» **Text block**:
..........
Just Google Humane Society & your city or e-mail one of the URL's below.
---> Please take care of this, the longer you wait, the more chance he won't ever stop spraying!
CHECK THESE OUT:
Low cost &/or free pet neutering: (Male cats $51)
In the mean time, to clean up the smell, Use an enzyme-based pet cleaner called "OUT!". It's sold at Walmart & Target for under $ 5.
To clean cat pee area: Blot up mess with paper towel then Saturate the area with a product called "Out!" ($4.79 at Walmart) or ANY "Enzyme" pet cleaning product. Then leave the Enzyme pet cleaner on overnight then blot it up. Next, you can pour Hydrogen Peroxide on the area (first test carpeting for colorfastness) Peroxide cleans with oxygen. And, lastly you can use a half white vinegar & half water solution. If you use one or all of the above, your cat-pee smell will go away. My favorite number one thing to clean up any pet mess (hairballs, blood, pee & poop) is Out!, I like the light Vanilla scent it leaves behind, not like the other brands that have a strong floral scent. I sprayed a bit of the Out! on a nasty hairball mess, then left it to sit for about 45 min, then came back to finish cleaning it up & the mess was totally gone! What a surprise that was! It's the enzymes in it that actually "eat" or dissolve the stain, mess & odor. If the mess is on the carpeting, be sure to spray enough so it soaks way down in the carpet's padding!
For complete directions how to remove all traces of pet odors from carpeting read my post here:
A side note: Never use Ammonia to clean up Cat or Dog urine! Because Cats & Dogs will be attracted right back to that same spot to go again, since all urine is so strong in ammonia, this "fools the pets nose" & they thing the ammonia is pee. (which attracts them!)
My persian has just started spraying on the furniture, the fridge and occasionally a sofa. What can I do to stop this? He is ten years old and has never done this sort of thing before.
Ginty From Scotland
Neutering may be in order. If not that, I would suggest a trip to the vet for a urinalysis to rule out bladder infections, crystals, etc - very common in older male cats.
If medical conditions are ruled out, you can look at his environment. Has the litter box been moved ? Have you changed the type of litter he uses ? Any changes at all can throw an older cat off.
As a last result, I have had good results confining a cat to a small area where the only comfortable place to 'go' is the litter box. This can be a small bathroom, or in more extreme cases a large dog crate works well. At first you may not even be able to give him any bedding. The most appealing place to go, should be his box. After he is consistently using the box again for at least a few days or as long as a week - release him from the box but leave it accessible as well as his additional litter boxes.
..........
» **Records provided**:
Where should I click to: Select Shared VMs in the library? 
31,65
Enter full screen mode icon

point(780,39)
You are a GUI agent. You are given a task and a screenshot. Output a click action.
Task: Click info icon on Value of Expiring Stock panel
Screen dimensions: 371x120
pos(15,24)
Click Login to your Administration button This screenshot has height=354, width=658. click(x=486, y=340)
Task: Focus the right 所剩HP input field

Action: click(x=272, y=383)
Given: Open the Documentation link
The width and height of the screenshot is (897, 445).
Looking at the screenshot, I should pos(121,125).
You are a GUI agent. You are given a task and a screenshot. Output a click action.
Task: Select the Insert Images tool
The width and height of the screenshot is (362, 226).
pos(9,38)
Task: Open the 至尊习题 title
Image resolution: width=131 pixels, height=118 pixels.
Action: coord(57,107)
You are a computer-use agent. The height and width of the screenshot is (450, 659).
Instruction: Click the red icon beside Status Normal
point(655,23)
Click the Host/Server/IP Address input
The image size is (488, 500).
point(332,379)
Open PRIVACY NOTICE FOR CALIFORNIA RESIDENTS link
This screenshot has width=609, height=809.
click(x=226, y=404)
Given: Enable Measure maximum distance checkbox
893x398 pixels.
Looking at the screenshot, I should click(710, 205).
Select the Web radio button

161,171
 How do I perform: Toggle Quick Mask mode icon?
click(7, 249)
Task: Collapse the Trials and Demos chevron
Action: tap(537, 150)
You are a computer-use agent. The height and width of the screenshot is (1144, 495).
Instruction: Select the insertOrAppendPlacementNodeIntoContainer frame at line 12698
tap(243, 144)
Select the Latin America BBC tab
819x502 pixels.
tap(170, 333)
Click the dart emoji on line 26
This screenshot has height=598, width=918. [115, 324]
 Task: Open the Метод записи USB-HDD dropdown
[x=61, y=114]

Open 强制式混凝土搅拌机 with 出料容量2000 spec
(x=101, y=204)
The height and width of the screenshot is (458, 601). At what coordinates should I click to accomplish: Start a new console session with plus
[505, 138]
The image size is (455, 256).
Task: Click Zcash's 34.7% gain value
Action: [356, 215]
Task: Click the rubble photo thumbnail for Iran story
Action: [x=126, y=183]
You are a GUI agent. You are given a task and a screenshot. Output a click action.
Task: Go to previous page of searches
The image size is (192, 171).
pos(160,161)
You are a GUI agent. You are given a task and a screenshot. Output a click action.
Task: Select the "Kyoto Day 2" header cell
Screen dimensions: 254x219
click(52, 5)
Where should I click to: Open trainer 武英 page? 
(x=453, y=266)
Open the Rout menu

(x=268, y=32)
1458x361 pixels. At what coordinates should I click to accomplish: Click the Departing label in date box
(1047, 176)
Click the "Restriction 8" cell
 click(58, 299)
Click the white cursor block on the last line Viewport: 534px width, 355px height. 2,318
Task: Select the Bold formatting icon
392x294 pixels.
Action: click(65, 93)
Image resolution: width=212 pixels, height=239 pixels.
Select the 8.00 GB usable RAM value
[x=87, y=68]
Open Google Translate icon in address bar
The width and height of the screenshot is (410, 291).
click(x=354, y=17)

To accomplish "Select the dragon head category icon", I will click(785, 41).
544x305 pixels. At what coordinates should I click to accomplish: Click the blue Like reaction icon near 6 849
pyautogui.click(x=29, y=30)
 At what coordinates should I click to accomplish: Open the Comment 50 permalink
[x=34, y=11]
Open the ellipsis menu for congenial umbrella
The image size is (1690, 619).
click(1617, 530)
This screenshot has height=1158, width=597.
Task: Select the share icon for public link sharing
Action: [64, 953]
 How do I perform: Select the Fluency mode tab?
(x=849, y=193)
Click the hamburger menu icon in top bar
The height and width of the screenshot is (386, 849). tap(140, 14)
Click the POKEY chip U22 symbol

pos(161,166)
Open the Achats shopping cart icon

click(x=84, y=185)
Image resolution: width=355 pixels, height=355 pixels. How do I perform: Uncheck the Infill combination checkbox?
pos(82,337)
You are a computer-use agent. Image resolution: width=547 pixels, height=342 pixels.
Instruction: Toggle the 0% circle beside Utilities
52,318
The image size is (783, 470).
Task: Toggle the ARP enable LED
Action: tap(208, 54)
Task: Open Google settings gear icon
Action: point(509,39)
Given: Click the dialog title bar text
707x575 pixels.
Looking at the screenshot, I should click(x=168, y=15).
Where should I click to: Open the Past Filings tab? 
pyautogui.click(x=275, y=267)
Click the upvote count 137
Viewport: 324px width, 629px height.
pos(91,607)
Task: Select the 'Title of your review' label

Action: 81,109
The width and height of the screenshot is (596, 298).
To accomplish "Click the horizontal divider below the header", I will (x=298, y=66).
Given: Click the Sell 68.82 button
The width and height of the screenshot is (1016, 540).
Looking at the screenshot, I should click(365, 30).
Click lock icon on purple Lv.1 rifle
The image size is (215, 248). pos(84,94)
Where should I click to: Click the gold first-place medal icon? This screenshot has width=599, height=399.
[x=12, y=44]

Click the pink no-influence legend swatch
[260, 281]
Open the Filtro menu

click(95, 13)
..........
» **What you are asked to do**: List every kind of pet mess named in the text on cat spraying as one that Out! can clean up.

» **Solution for this problem**: Hairballs, blood, pee, and poop.